Para cezası getirildi
Bu değişiklik doğrultusunda karşılıksız çek kesenlere önce maksimum 80 bin TL para cezası verildi. Ödenmediği takdirde ise gün hesabı yapılarak hapis cezasına çevrildi. Ancak yasanın 31 Aralık 2008 tarihine kadar yeni TCK'ya uyumlu hale getirilmemesi karışıklığa sebep oldu.

1 yorum

  1. Adsız // Salı, Temmuz 21, 2009 5:57:00 ÖS

    ÇEK YASASI NEDEN ÇIKMADI ? Ne zaman Çıkacak ?


    1- Devlet 31-12-2009 tarihine kadar vadeli çeklere çıkardığı kanunla izin vermiştir. (Kanun kendi yetkisini bozacak kadar aciz duruma getirilmez)
    5838 sayılı yasanın 18'inci maddesi ile 19.03.1985 tarihli ve 3167 sayılı Çekle Ödemelerin Düzenlenmesi ve Çek Hamillerinin Korunması Hakkındaki kanuna Geçici 2'nci madde eklenmiş ve eklenen maddeye göre ise "31.12.2009 tarihine kadar, üzerinde yazılı keşide tarihinden önce çekin ödenmek için muhatap bankaya ibrazı geçersizdir." denilmiştir.

    2- Devlet çeklerden iyi miktarda katma değer kazanmaktadır ve bütçeye önemli katkısı var devlet bu Haksızca gerçek alacaklının parasına adeta el koymaktadır. Bu beleş paradan vazgeçmek istemiyor. Şu yorumu bir okuyun isterseniz.http://www.webkapisi.com/URL/hak_adelet_bumudur.htm

    3- Devlet adli para cezasını gündemde tutup kalanlar için göz dağı verme yolunu seçerek, çek sahipleri kredi teminatında bulunan çekleri ödemezse finans şirketleri zarar görmemeleri planlanmaktadır.

    4- Krizden dolayı küçük şirketlerde inanılmaz bir kıyım yaşanmaktadır, öyle hızlı bir batış söz konusu ki 2009 ilk altı ayında 1milyondan fazla çek yazıldı. Af çıkması durumunda devlet çok geçmeden bir af daha çıkarmak zorunda kalacak. Buna mehel vermemek için batanlar batacak kalanlara da çek yasası tamamen değişik olacaktır.

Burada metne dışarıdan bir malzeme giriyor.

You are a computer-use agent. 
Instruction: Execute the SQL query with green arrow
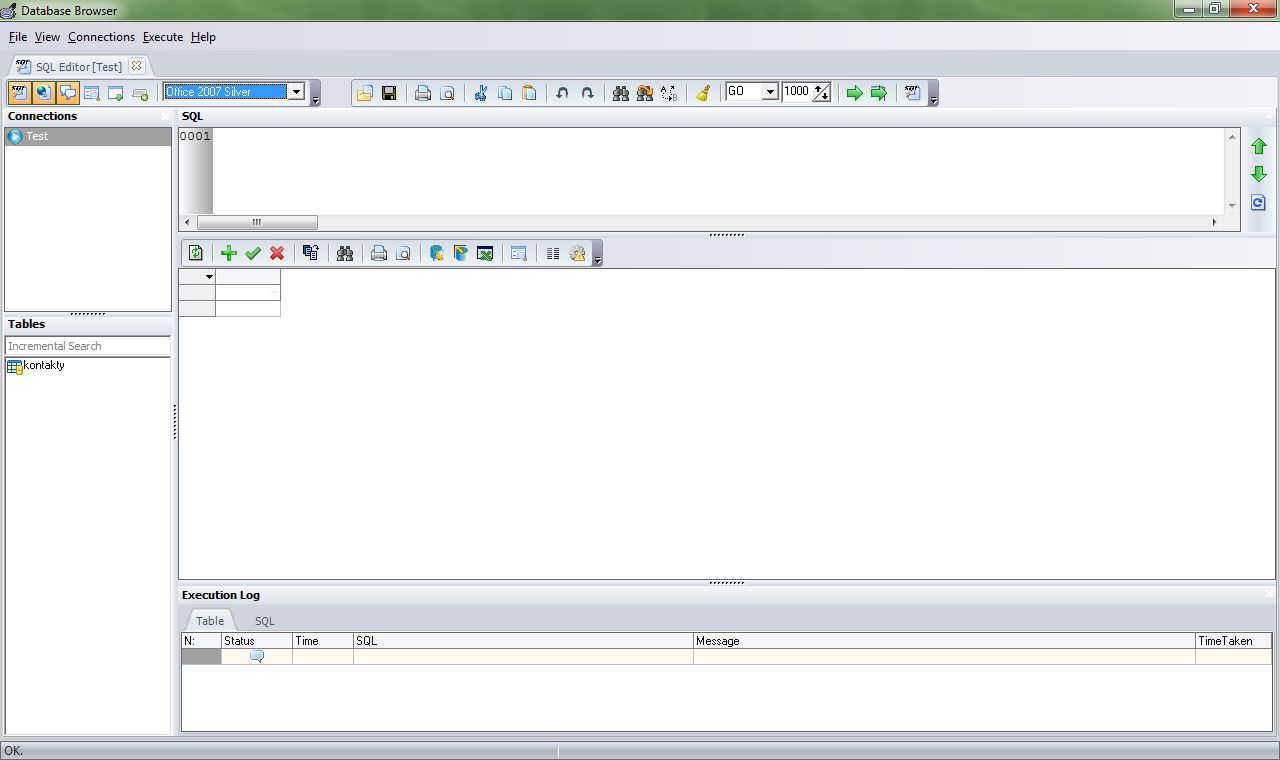[x=855, y=92]
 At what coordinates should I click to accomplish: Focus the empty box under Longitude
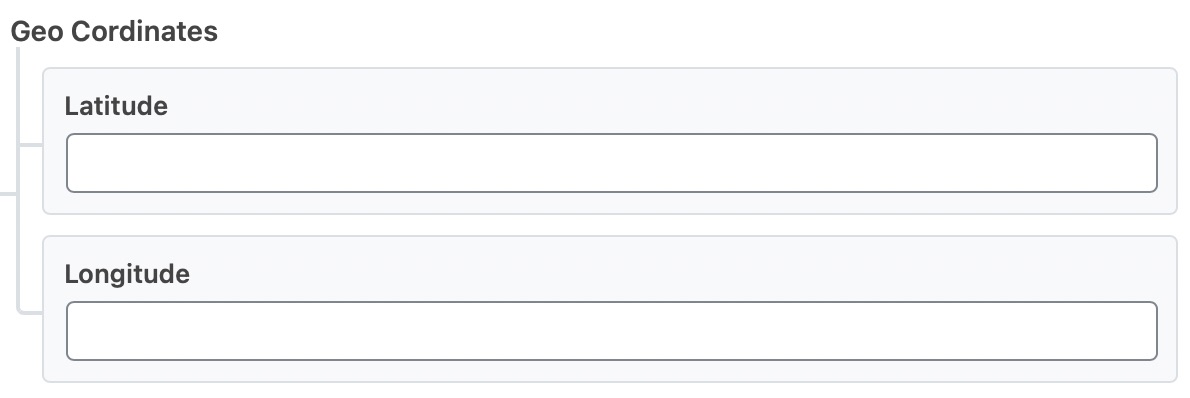(x=612, y=330)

    5- Kanun koyucuların pek umurunda değilsiniz, içerde veya dışarıda olmanız onlar için eksi veya artı değildir. Ancak birleşip hır gür çıkarırsanız bunun önlemini almaya çalışacaklardır.

    6- Bankaların ve finans kuruluşların baskısı söz konusudur, Yasa zaten yok hükmünde ve yanlıştır en güzel taktik şu an zamana yayıp oyalamaktır, Zira Yargıtay sıkışmıştır topu meclise atıp çekilmiş mecliste topu havaya dikip tatile çıkmıştır. Kanun koyucular ses çıkmadığı taktirde bu oyalama taktiğine devam edeceklerdir.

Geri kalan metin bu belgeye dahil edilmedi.